- [ЦИТИРУЕМЫЙ ТЕКСТ]
##########

Украину ждет волна тюремных бунтов
Массовое членовредительство обитателей следственного изолятора, участившиеся случаи самоубийств в колониях, частые жалобы заключенных на насилие со стороны работников исполнительной системы… Бывший начальник Управления по вопросам исполнения наказаний в Харьковской области Владимир БУТЕНКО видит в этом признаки кризиса системы и предупреждает, что в ближайшее время Украину может захлестнуть волна тюремных бунтов. К слову, то, что положение в украинских тюрьмах требует серьезного вмешательства, стало темой номер один на последней коллегии Генпрокуратуры. В ходе этой коллегии прокуроры подвергли уничтожающей критике украинские тюрьмы, такие, какими они есть сейчас.
— Владимир Ильич, что именно вызывает у вас тревогу в украинской системе исполнения наказаний?

##########

- [ЗАДАНИЯ]
**a.** Отредактируйте фрагмент текста о тюрьмах Украины: начните с места, где стоят слова "Украину ждет волна", и остановитесь после слов "системе исполнения наказаний?". При этом замените "Генпрокуратуры" на "Генеральной прокуратуры".
**b.** На каком основании, согласно тексту о тюрьмах Украины, Владимир Бутенко предупреждает о возможной волне тюремных бунтов?
Записи для работы с текстом не требуются.

##########

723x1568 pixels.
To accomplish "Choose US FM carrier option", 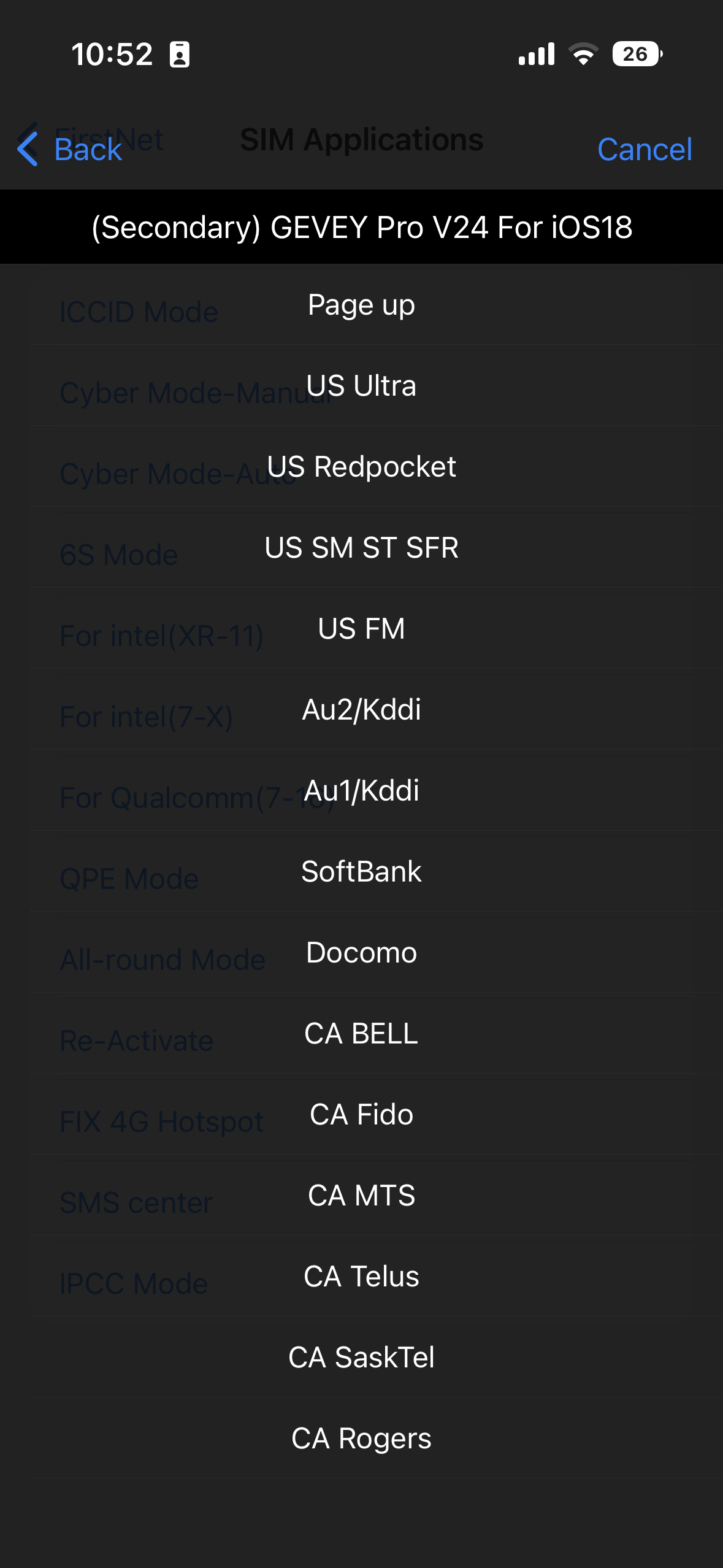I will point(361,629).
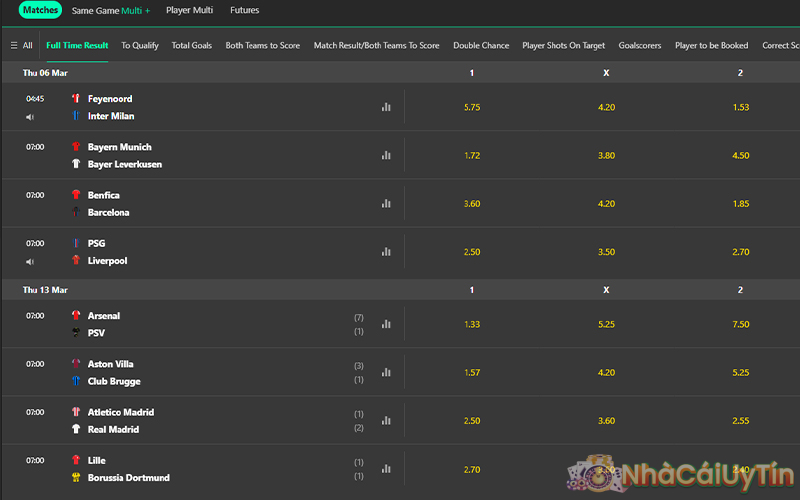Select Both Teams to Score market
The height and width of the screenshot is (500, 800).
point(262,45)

##########

- [ОТВЕТЫ ПО ЗАДАНИЯМ]
**a.**
Украину ждет волна тюремных бунтов
Массовое членовредительство обитателей следственного изолятора, участившиеся случаи самоубийств в колониях, частые жалобы заключенных на насилие со стороны работников исполнительной системы… Бывший начальник Управления по вопросам исполнения наказаний в Харьковской области Владимир БУТЕНКО видит в этом признаки кризиса системы и предупреждает, что в ближайшее время Украину может захлестнуть волна тюремных бунтов. К слову, то, что положение в украинских тюрьмах требует серьезного вмешательства, стало темой номер один на последней коллегии Генеральной прокуратуры. В ходе этой коллегии прокуроры подвергли уничтожающей критике украинские тюрьмы, такие, какими они есть сейчас.
— Владимир Ильич, что именно вызывает у вас тревогу в украинской системе исполнения наказаний?

**b.** Бутенко видит признаки кризиса системы в массовом членовредительстве обитателей следственного изолятора, участившихся случаях самоубийств в колониях и частых жалобах заключенных на насилие со стороны работников исполнительной системы. Поэтому он предупреждает, что в ближайшее время Украину может захлестнуть волна тюремных бунтов.